Leticia lo llamó y llegó casi de inmediato.

–¿Andabas por aquí?

–Sí, muy cerca, de hecho venía para acá, quedé de pasar por ella –afirmó mientras veía la hora, 5:30 de la tarde–. Claro que no iba a estar lista, lo sé, de hecho andaba buscando un café donde meterme –manipuló el celular–. ¿Ya le marcaste, verdad?

A Leticia no se le había ocurrido. De pronto los dos se quedaron quietos, al escuchar la canción de Cri-Cri. Anduvieron por el departamento en busca del celular. Primero buscaron en la recámara, pero el sonido prácticamente desaparecía ahí dentro. En la habitación de Leticia tampoco estaba, ni en la cocina ni en la sala; lo hallaron en el baño, dentro de un cesto donde Yolanda guardaba cosméticos.

–Ella jamás saldría sin su celular.

Leticia estaba de acuerdo, pero no dijo nada. Yolanda era capaz de salir sin llaves, dinero o zapatos, pero por nada del mundo dejaba el celular.

Alonso inspeccionó el baño con cuidado; si el celular estaba allí, sin duda habría sido el último lugar donde estuvo antes de desaparecer. Nada tenía sentido. Sus chanclas y toalla estaban secos, en su sitio. Fue cuando vio la mierda en el escusado.

–Así estaba cuando llegué –dijo apenada mientras accionaba la palanca–. No sé por qué la dejé ahí. ¿Llamamos a su familia?

–No sé.

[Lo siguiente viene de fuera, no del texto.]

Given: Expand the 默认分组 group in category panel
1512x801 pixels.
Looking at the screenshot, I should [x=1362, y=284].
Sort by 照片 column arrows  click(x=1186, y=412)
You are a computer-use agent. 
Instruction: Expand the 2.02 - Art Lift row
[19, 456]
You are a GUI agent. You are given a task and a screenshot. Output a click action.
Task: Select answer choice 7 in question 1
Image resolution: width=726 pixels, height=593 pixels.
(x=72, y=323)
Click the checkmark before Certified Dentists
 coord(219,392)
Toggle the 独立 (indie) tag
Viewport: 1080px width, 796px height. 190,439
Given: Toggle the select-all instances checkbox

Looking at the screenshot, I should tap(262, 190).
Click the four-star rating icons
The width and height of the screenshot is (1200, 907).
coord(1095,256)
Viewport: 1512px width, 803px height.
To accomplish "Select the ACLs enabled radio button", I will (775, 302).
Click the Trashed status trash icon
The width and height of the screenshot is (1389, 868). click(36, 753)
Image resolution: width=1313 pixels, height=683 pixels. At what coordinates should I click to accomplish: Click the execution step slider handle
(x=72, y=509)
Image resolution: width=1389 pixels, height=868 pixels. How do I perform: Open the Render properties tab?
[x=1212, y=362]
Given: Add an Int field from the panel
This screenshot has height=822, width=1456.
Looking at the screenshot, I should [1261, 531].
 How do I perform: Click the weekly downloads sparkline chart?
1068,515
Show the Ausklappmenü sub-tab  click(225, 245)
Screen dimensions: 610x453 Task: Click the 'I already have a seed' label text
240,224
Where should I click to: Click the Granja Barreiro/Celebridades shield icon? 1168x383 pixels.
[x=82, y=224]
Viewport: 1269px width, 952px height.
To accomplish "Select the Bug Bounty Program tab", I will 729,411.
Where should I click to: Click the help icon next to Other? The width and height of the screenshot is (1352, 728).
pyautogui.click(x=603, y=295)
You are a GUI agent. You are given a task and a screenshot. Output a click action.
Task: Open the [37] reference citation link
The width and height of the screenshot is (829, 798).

No sé.

Ambos removían las cosas de Yolanda en su habi tación. Recogían y doblaban la ropa, acomodaban los objetos esparcidos, como si el orden pudiera traerla de vuelta. Aprovecharon para hurgar en los cajones, donde no encontraron nada extraño: ropa, bisutería, libretas, cosméticos, chucherías, tarjetas de presentación y notas sin importancia, direcciones, folletos, boletos de espectáculos a los que habría acudido.

Yolanda no apareció ese día, ni al siguiente ni una semana después. La búsqueda emprendida por la familia, Alonso y Leticia resultó infructuosa. Pasaron semanas que se convirtieron en meses. Leticia se habituó a vivir en un estado de alerta permanente, buscaba a su amiga en los miles de rostros que se topaba por las calles, esperaba que en cualquier momento se abriera la puerta y Yolanda saludara, cantarina y despreocupada.

A pesar de que despertaba varias veces sobresaltada, Leticia permaneció en el departamento a petición de la familia de Yolanda, pero la espera se hizo insoportable, angustiosa. Solía escuchar pasos, suspiros en la habitación contigua, incluso la música que le gustaba, como una prueba de que Yolanda no estaba lejos; es más, que ni siquiera se había marchado del departamento. Varias veces estuvo a punto de gritar de terror al percibir con una claridad escalofriante los pasos de Yolanda, que se dirigían a su habitación cuando padecía insomnio y le pedía que la dejara dormir en su cama.